# Plantex, ferrous or ferric?



## Raul-7 (Feb 4, 2004)

Does Plantex supply ferric or ferous Fe? I think I remember it supplying both, but more ferric...so basically it's not a good source of iron? :?


----------



## Chuck H (Jan 25, 2004)

Hey Raul,

What info I've seen regarding Plantex CSM indicates the iron is chelated, which implies ferric iron. I'm not sure what the chelator is. Probably EDTA or DTPA. The only fertilizer with ferrous iron that I'm aware of is the Flourish stuff. Personally, I prefer chelated iron.


----------



## markstr (Feb 23, 2004)

Interesting topic on this.....

I was real curious as well in regards to dosing this (Plantex CSM )
which by the way I do....
OR would it be more benificial to dose this in conjunction
with the Flourish Iron ( which I have as well ) or seperatly??
Recommendations Anyone???
Sounds like were dealing with different types of Iron???


----------



## Chuck H (Jan 25, 2004)

Markstr,

Yes, we are talking about two different forms of iron.
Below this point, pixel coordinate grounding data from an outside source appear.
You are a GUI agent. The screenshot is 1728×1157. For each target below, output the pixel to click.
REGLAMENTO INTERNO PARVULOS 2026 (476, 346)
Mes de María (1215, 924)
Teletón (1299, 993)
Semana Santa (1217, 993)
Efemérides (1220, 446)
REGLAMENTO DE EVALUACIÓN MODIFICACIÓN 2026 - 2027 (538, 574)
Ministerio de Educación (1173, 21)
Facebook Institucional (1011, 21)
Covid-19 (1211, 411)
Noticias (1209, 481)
Ferrous iron, which is soluble, and ferric iron, which is insoluble unless chelated.

My experience with Flourish Iron (ferrous gluconate) is that it quickly precipitates out of the water column, which indicates that the ferrous iron is changing states and becoming ferric iron.

However, this may not be a bad thing. HeyPK has a very interesting theory that plants which require a lot of iron come from waters that contain high levels of iron due to water seeping out of soils rich in ferrous iron. His hypothesis is that the plants get their iron from the precipitate as it lands on stems and leaves. I am hoping to do more experimentation with ferrous iron in the hopefully not too distant future with this idea in mind. I also want to do a more in depth comparison between ferrous gluconate and chelated forms of Fe using plants known to require higher levels of iron.

Currently, I add both forms of Fe; a little ferrous gluconate from Flourish, and the majority from a chelated form, FeDTPA. My plants do well under this formula, though I often feel that I can further improve the health of my plants and continue to tweak things (I'm also by nature a tinkerer and find it hard to leave things alone  ).

Adding Flourish Iron to your dosing regimen would certainly not hurt anything, and you may find that it improves the health of your plants. If you do decide to dose Flourish Iron, I would be interested in hearing your observations.


----------